● **REQUIRED WORK**: Change "Synthetic Straddle" to "Covered Call" in the stretch from the line containing "Click the explosion icon in the legend" through the line containing "click(242, 19)", and give back those lines with everything else left as it is.

[Item-finding records]
########

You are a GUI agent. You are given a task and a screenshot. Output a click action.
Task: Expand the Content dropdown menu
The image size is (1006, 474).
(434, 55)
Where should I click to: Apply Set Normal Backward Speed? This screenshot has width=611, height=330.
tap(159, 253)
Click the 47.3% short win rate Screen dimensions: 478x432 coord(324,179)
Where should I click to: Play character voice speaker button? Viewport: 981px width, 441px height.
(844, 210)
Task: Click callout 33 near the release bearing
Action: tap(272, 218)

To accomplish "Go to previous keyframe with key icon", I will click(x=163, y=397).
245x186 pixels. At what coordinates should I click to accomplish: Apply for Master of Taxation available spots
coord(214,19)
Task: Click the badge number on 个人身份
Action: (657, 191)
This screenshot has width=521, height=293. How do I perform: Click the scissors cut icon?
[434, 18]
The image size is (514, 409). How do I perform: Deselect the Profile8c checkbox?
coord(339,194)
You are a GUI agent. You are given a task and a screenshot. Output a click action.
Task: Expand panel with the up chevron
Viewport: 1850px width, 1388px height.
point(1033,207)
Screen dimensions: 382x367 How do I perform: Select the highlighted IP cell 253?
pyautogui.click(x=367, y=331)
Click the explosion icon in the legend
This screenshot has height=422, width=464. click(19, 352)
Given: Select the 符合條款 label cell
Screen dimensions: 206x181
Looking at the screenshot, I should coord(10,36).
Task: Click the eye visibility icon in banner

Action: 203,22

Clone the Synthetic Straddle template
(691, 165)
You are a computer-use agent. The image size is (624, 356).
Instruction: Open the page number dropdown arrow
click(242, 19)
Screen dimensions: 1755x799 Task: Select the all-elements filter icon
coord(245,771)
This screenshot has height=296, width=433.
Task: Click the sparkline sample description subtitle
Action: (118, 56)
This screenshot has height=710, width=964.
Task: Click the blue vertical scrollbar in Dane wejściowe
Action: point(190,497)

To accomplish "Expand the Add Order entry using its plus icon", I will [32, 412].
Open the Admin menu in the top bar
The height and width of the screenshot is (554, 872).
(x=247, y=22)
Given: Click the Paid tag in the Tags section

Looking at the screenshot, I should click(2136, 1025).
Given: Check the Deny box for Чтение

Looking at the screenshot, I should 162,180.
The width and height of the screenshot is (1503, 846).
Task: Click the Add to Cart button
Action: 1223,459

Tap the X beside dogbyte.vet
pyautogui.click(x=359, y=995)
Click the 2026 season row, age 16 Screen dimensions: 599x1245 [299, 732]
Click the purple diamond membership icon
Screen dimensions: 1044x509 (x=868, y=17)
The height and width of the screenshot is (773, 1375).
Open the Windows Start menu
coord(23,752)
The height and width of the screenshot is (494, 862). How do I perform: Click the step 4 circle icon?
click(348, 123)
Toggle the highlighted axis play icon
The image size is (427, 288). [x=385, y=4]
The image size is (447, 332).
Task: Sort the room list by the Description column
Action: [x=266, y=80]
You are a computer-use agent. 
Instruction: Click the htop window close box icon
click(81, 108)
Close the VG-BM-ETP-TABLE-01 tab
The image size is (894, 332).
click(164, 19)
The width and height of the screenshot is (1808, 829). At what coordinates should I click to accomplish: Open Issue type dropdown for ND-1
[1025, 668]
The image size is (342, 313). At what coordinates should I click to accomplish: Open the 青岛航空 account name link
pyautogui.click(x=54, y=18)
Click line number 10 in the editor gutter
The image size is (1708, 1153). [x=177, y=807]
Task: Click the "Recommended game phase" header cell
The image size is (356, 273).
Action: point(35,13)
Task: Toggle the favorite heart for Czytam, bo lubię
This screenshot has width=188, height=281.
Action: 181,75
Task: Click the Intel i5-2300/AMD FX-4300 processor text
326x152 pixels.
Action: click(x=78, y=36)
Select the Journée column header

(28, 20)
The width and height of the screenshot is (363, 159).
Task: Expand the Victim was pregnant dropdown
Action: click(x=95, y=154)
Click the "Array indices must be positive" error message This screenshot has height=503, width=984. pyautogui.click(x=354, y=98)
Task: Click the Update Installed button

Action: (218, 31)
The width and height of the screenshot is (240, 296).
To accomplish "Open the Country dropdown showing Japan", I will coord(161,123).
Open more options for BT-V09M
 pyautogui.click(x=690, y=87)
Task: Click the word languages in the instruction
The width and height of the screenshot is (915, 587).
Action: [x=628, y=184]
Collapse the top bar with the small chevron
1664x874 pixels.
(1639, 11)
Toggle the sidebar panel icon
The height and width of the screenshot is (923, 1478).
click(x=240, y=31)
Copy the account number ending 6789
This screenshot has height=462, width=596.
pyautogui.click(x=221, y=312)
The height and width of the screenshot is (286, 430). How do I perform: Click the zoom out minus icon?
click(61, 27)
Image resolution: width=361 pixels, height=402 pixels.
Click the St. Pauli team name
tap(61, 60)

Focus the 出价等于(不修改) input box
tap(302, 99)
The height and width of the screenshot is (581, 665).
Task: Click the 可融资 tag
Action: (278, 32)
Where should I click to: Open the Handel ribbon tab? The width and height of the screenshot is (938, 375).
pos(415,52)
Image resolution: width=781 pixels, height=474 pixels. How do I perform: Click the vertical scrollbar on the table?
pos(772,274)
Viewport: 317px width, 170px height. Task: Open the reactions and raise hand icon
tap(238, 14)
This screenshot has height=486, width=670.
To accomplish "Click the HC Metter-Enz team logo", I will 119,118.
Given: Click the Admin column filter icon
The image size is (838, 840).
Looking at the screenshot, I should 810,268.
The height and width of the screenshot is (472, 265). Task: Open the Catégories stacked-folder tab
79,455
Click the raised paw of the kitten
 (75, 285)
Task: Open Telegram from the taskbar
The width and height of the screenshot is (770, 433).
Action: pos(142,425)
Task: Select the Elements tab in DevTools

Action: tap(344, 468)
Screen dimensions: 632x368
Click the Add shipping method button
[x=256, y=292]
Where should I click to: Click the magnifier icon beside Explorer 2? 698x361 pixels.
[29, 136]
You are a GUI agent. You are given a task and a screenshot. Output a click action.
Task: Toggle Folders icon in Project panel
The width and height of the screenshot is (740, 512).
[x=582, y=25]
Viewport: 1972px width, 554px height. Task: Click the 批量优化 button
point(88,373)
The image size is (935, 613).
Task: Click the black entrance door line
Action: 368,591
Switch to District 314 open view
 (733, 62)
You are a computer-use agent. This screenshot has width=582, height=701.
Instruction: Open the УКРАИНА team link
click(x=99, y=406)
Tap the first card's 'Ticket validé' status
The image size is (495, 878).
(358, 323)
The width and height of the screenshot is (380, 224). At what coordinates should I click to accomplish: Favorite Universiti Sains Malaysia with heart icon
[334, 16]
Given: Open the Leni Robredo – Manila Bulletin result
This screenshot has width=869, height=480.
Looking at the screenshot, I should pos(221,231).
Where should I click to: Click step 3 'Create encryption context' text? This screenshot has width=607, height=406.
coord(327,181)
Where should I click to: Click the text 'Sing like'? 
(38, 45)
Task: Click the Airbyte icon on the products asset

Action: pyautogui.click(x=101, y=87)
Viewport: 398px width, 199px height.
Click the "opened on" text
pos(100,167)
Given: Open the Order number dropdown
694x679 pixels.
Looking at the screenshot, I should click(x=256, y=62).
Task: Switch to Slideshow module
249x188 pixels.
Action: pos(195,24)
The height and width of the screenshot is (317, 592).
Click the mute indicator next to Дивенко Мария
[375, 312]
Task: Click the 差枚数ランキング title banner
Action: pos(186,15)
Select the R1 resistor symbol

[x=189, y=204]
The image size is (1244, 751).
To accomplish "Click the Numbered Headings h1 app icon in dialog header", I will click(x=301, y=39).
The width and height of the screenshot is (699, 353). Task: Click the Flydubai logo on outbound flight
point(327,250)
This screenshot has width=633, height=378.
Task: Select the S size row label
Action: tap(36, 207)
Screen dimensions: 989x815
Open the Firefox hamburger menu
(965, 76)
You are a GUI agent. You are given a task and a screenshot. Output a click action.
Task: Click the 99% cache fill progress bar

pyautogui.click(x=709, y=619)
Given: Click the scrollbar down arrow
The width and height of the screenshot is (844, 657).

########

● **CORRECT ANSWER**:
Click the explosion icon in the legend
This screenshot has height=422, width=464. click(19, 352)
Given: Select the 符合條款 label cell
Screen dimensions: 206x181
Looking at the screenshot, I should coord(10,36).
Task: Click the eye visibility icon in banner

Action: 203,22

Clone the Covered Call template
(691, 165)
You are a computer-use agent. The image size is (624, 356).
Instruction: Open the page number dropdown arrow
click(242, 19)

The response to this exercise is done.